Com 007 só se vive duas vezes (1967)

Todo mundo que costuma jogar videogame já passou pela situação de penar trocentas horas até chegar no último chefe, às vezes são quatro e tantas da manhã quando você chega lá, jurando que só vai conseguir terminar às sete, daí na primeira tentativa tudo se resolve facilmente. O gasto de tempo fora muito maior no segundo ou terceiro chefão lá no começo do jogo. Há nessa situação a mesma frustração que existe nesse filme por conta da revelação do número 1 da Spectre, um absoluto fanfarrão que realmente se confunde com a paródia de Mike Myers e que ainda escapa, voltando nos filmes seguintes. O grande trunfo dessa produção é tomar a Guerra Espacial como mote, tanto pelos satélites sendo sequestrados, com efeitos especiais pré-2001 - Uma Odisséia no Espaço (1968), como pela clara evidência de que o Reino Unido não ocupava o velho espaço na macropolítica internacional. James Bond surge aqui como uma alternativa diante do inevitável embate entre as super-potências, como se o serviço secreto da rainha tivesse sido o real responsável, numa micropolítica que não está nos livros de história, por evitar uma guerra nuclear. Essa é a pior abertura da década, não possui qualquer influência da Pop Art, apostando em desenhos de alvos, colagens e fusões não bem sucedidas, com intuito de deixar claro que se o tema anterior era água, agora a história vai dialogar com o fogo.

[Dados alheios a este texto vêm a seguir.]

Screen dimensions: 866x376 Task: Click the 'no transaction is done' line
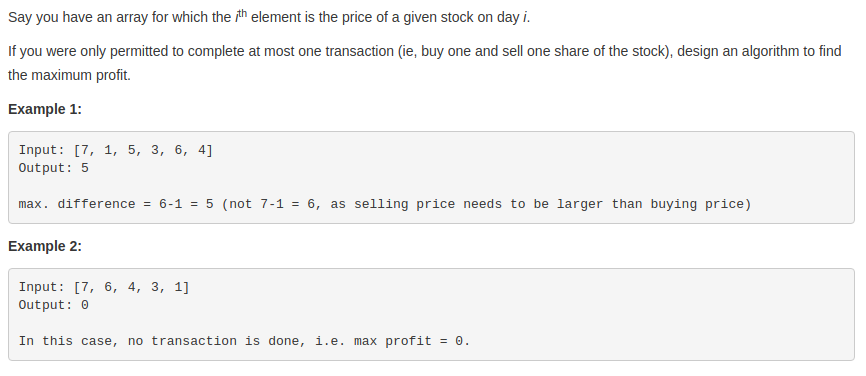coord(244,341)
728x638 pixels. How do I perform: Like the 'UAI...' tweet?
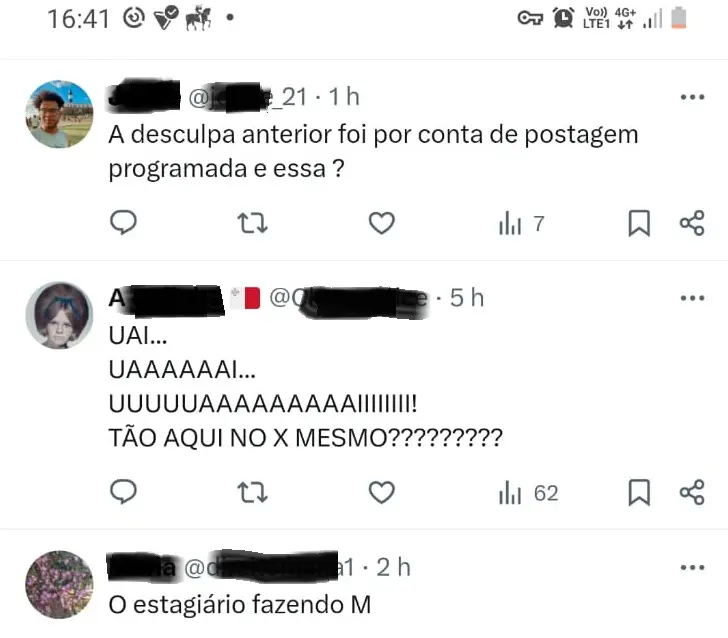point(382,492)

007 a serviço secreto de Sua Majestade (1969)

Sean Connery abandona o papel de James Bond nesse filme, oficialmente por acreditar que já estava velho para o personagem do agente sedutor, mas também pelo cansaço imposto pela rotina produtiva da franquia e pelo assédio da imprensa (sempre ela enchendo o saco!). Ele terminaria voltando em Os Diamantes são Eternos (1971), porque o seu substituto, George Lazenby, não havia agradado os produtores, porque o público britânico não tinha aceitado bem que um australiano servisse de símbolo dos modos ingleses.  Um escocês podia, um australiano não. Há uma contradição não inocente nesse filme: mesmo apropriando superficialmente a cultura hippie, fazendo referências às viagens de LSD como experimentos do vilão, Bond está muito mais casto, termina se apaixonado e casando, atitude totalmente discrepante da posição de Sean Connery, afinal ele passava a impressão hedonista que estava comendo não só as personagens, mas as atrizes e as assistentes técnicas em geral. A abertura  faz uma retrospectiva dos outros filmes através de inúmeros personagens que não o próprio agente, brincando vez ou outra com o formato de uma vagina sob a voz marcante de Louis Armstrong.